I forget things. LOTS of things. I don't call or write. I cancel get-togethers at the last minute. I am late. I suck at hiding when I'm cranky, tired, or hungry, and those things turn me into a fairly inconsiderate and short-tempered person. I may actually be that inconsiderate and short-tempered person all of the time.
When I get depressed, which I have a history of doing, I close up like a miserly clam and hide in the sand, no pearl in the making. I am a terrible conversationalist, because I have nothing to talk about except my kids. The last time I read a book? Let's just say since Kella was born, me and literature aren't friends either.

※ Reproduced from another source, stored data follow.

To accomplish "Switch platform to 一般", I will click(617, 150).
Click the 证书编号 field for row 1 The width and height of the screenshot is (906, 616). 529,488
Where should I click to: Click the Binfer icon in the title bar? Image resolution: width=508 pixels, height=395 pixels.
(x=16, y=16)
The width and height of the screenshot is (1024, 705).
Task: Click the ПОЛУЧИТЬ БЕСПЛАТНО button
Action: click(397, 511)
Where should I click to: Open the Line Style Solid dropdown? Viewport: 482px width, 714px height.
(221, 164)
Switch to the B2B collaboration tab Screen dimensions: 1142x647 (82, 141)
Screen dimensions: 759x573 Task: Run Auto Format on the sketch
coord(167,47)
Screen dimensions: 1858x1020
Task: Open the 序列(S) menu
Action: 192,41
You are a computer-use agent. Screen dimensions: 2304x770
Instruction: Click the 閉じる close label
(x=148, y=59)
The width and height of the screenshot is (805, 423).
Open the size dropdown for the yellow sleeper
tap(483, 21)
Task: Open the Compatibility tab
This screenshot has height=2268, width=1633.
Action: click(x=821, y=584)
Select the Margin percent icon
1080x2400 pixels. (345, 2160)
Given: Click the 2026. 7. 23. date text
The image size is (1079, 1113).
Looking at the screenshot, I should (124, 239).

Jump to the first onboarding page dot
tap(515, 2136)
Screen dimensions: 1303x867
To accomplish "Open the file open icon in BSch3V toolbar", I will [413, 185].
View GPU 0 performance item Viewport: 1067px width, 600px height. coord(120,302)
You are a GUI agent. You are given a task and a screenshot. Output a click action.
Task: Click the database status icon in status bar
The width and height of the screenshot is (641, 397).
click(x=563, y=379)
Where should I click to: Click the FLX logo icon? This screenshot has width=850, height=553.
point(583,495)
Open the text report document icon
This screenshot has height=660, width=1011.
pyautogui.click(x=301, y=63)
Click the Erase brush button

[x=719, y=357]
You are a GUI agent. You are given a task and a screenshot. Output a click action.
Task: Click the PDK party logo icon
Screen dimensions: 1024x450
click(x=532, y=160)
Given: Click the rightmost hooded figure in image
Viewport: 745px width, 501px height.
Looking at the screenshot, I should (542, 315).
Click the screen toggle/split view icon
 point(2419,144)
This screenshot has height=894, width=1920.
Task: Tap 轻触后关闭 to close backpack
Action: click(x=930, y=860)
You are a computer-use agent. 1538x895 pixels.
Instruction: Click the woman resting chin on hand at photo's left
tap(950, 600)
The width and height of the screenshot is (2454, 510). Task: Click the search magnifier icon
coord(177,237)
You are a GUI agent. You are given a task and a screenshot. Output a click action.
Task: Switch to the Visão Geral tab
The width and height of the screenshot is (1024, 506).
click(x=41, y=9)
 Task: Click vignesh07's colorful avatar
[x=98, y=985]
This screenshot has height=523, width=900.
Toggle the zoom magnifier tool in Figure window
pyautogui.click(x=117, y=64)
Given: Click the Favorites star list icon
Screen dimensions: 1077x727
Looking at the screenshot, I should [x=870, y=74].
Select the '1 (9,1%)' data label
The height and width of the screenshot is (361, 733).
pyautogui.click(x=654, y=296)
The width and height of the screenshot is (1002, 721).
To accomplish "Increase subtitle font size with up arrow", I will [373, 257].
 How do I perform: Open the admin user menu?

I get offended. Not too easily, but sometimes. Though I try not to hold grudges, I also tend to avoid whoever I find offensive. Worse, when I've offended someone I tend to avoid them, too. I offend people often, since I am such a flexible person I can't seem to keep my foot OUT of my mouth.
I am unreliable. Because of the forgetfulness, but also because of the procrastination and occasionally because of the depression.
All of this and the normal human struggles of selfishness, greed, anger, sloth - how is it that anyone can stand spending time with me?
I would say I'm just looking at the dark side of things (and you might, too), but every single one of these things has bothered me about myself in the last week. Except the depression. Prozac and I are doing well together. And though I've tried my best not to be that lady, I have clearly failed.